** BEGIN Selected passage **
The results will be printed in the form of a two-dimensional matrix. The first variable (EXPECTATION) will by printed on the y axis, while the second variable (SATISFACTION) will be printed on the x axis. The keyword BY is a mandatory part of the statement.

If several different crosstabs are desired, request them by specifying a variable list instead of an individual variable. For example, you might be interested in both SATISFACTION with the lecture and the amount of actual LEARNING that occurred. The command to run this analysis would be:

 

CROSSTABS EXPECTATION BY SATISFACTION, LEARNING

 

The matrix size that the crosstabs program can accommodate depends on the available RAM. The variables themselves may be alpha or numeric. StatPac will not print a row or column when total count for that row or column is zero. Missing data (blanks) will be excluded from the analysis unless there is a value label for blank data (e.g., BLANK=Missing data).
** END Selected passage **
** BEGIN Dataset **
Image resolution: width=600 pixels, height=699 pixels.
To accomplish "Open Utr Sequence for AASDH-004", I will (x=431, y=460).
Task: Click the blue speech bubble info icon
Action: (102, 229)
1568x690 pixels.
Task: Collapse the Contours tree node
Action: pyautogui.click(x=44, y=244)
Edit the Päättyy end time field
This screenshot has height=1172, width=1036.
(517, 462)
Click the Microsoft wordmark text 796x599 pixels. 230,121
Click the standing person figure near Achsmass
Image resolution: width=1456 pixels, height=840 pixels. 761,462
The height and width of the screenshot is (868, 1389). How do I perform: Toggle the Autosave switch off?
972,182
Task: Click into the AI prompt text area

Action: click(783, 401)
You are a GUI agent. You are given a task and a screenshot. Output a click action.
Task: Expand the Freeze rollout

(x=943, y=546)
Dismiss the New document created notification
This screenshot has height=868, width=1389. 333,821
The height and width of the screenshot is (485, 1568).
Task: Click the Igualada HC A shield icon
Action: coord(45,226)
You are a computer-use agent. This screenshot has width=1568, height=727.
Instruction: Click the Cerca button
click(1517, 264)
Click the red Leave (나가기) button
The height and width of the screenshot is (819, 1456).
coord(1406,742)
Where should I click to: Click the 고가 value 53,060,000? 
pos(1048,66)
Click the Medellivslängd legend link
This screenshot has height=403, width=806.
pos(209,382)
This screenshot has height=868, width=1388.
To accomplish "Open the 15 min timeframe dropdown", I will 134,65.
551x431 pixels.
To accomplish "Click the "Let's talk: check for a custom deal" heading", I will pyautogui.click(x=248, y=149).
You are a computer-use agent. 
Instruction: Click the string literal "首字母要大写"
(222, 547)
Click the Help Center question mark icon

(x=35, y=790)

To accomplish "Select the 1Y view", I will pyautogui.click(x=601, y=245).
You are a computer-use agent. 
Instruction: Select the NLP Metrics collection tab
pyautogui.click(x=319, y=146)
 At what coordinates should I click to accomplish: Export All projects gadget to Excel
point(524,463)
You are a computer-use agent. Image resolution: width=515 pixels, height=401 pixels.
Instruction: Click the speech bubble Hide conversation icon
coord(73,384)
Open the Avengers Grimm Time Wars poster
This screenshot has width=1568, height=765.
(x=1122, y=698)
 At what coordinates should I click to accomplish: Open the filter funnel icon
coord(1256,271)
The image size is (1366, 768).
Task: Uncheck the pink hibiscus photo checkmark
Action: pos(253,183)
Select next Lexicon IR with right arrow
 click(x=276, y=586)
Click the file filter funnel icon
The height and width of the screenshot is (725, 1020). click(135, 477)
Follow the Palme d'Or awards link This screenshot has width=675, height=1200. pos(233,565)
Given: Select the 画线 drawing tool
** END Dataset **
- Directive 1 -
Reproduce the CROSSTABS passage verbatim, starting at "The matrix size" and ending at "(e.g., BLANK=Missing data).".
- Directive 2 -
Name every variable that the CROSSTABS passage mentions by name.
Rely only on the CROSSTABS passage when responding.

- Task response 1 -
The matrix size that the crosstabs program can accommodate depends on the available RAM. The variables themselves may be alpha or numeric. StatPac will not print a row or column when total count for that row or column is zero. Missing data (blanks) will be excluded from the analysis unless there is a value label for blank data (e.g., BLANK=Missing data).

- Task response 2 -
EXPECTATION, SATISFACTION, LEARNING